* ACTIVITY: Find the line with "Got it [button] (697, 1651)" and the line with "Campus Dining (113, 1422)" in the entries below; output exactly those two lines, every line between them, and no others.
————
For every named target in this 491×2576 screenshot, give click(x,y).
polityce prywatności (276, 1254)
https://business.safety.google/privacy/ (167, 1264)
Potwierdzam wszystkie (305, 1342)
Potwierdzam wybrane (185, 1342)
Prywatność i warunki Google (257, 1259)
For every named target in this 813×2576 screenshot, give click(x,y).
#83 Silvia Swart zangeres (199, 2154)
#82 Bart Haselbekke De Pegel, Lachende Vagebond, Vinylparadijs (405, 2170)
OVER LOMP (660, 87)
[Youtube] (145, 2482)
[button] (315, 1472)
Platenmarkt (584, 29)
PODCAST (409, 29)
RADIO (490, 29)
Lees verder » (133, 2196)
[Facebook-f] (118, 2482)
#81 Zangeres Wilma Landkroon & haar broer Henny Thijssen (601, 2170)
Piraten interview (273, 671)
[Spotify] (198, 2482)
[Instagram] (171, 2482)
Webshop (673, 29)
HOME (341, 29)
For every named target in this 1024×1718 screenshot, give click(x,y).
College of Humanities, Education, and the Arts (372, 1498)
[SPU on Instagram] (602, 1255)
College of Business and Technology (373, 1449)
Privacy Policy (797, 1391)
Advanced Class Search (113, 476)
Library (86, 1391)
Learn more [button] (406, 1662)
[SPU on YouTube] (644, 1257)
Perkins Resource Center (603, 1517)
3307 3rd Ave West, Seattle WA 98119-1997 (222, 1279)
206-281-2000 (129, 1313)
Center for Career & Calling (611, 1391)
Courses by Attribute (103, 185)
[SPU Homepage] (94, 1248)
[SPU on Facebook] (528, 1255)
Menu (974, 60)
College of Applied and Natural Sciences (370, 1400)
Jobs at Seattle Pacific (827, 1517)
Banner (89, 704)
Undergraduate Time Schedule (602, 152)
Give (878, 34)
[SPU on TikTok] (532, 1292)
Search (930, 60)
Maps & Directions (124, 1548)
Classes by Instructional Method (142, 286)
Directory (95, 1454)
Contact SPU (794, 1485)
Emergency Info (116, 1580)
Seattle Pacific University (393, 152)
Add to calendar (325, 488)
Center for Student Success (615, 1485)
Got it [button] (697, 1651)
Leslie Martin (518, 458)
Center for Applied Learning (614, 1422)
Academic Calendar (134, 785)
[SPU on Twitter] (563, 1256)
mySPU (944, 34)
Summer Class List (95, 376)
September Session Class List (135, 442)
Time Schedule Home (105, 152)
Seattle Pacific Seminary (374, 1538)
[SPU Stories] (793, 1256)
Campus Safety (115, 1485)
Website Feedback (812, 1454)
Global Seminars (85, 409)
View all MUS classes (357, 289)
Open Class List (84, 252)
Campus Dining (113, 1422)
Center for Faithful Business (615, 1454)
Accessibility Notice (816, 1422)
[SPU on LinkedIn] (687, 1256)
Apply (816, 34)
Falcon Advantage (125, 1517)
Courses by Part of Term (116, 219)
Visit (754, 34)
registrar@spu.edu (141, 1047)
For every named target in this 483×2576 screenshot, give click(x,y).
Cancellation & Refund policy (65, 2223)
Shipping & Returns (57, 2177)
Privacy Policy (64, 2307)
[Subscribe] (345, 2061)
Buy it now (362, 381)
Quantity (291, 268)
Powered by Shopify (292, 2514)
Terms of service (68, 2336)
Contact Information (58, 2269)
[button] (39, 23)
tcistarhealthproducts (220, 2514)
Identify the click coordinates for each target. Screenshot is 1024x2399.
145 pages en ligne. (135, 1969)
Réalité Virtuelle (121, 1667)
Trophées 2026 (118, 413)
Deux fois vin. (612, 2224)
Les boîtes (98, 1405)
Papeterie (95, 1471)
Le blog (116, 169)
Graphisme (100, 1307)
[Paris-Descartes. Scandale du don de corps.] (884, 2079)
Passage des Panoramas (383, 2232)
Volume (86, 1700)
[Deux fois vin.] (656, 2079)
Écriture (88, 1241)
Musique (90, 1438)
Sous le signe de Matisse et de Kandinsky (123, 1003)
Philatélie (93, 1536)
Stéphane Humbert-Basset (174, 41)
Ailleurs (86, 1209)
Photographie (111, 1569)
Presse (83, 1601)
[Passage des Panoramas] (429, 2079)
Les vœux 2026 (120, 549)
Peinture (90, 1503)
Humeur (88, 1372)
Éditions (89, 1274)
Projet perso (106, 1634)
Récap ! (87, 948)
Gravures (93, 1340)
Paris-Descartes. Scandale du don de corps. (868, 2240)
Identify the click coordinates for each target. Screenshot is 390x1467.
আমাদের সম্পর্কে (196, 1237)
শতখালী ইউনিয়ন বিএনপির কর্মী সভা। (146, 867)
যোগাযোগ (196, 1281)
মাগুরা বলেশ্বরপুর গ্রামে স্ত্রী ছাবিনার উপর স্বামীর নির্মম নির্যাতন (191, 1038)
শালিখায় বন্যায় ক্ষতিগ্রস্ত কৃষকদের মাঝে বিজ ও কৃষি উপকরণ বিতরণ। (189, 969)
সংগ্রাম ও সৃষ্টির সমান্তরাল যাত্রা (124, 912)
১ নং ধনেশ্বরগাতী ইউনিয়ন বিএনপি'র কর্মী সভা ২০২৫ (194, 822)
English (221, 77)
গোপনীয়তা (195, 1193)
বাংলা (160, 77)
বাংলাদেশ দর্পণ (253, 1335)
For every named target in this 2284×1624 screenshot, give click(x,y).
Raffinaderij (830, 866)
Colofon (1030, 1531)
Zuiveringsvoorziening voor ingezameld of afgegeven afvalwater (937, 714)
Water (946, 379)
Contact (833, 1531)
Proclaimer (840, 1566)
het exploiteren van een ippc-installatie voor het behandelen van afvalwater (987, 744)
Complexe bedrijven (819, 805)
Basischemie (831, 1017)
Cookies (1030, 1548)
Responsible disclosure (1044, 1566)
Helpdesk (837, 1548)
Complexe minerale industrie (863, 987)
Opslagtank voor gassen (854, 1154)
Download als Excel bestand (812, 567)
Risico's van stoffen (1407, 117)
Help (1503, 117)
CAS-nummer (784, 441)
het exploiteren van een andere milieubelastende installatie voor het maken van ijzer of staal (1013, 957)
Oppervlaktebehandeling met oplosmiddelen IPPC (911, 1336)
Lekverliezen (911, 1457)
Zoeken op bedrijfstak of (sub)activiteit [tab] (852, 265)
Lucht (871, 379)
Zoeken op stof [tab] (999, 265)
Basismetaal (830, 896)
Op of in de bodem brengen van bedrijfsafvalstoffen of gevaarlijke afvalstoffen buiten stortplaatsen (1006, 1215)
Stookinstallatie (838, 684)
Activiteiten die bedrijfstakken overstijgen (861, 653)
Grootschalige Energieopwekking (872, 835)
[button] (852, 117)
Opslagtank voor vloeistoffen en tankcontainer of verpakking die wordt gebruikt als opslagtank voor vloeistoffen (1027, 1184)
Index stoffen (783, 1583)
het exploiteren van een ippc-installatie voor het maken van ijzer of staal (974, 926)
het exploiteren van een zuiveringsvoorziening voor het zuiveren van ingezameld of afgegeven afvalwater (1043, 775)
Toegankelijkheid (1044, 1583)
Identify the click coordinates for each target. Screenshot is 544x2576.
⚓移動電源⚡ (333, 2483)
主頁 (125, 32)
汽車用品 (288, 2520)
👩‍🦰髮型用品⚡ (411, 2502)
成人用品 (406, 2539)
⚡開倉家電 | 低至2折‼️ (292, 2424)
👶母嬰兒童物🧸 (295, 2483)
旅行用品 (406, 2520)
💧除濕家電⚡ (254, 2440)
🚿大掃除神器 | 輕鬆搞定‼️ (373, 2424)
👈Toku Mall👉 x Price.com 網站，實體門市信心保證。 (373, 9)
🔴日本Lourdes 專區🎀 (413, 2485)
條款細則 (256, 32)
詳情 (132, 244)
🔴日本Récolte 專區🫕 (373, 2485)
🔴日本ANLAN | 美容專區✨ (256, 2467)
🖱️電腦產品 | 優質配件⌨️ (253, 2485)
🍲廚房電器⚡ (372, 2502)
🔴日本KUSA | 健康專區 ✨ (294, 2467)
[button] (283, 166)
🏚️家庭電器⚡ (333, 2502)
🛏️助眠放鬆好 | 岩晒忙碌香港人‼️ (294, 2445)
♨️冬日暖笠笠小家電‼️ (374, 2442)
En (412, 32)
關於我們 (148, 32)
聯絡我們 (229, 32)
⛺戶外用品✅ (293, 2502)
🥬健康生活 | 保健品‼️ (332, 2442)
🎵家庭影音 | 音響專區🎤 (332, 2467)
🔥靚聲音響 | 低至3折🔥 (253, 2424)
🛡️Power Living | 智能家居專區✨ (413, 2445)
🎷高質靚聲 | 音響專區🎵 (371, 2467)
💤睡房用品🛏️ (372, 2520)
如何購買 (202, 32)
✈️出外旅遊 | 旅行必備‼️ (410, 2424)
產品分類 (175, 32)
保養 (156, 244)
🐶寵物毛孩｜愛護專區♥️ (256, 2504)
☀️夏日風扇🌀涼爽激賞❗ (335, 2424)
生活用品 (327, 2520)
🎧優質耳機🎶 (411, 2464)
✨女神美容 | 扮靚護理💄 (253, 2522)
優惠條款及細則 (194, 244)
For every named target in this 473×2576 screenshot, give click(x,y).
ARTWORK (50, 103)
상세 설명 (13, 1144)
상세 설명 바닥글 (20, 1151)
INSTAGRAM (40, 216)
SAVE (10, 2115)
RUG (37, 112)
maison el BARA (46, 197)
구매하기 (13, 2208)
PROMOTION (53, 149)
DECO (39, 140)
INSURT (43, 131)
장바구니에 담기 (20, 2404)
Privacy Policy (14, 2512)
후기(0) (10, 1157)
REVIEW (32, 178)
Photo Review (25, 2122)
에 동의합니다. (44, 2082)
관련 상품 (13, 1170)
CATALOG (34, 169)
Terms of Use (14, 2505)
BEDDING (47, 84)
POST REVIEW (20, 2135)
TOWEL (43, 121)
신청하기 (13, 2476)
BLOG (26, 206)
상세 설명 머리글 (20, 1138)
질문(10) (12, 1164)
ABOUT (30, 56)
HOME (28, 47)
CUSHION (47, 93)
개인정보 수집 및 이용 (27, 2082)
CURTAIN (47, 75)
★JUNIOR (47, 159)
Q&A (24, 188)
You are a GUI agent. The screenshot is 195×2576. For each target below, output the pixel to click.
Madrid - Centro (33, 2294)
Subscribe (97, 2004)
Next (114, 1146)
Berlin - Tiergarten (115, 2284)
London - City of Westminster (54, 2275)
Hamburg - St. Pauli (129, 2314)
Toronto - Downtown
————
* OUTPUT FOR THIS EXERCISE:
Got it [button] (697, 1651)
Leslie Martin (518, 458)
Center for Applied Learning (614, 1422)
Academic Calendar (134, 785)
[SPU on Twitter] (563, 1256)
mySPU (944, 34)
Summer Class List (95, 376)
September Session Class List (135, 442)
Time Schedule Home (105, 152)
Seattle Pacific Seminary (374, 1538)
[SPU Stories] (793, 1256)
Campus Safety (115, 1485)
Website Feedback (812, 1454)
Global Seminars (85, 409)
View all MUS classes (357, 289)
Open Class List (84, 252)
Campus Dining (113, 1422)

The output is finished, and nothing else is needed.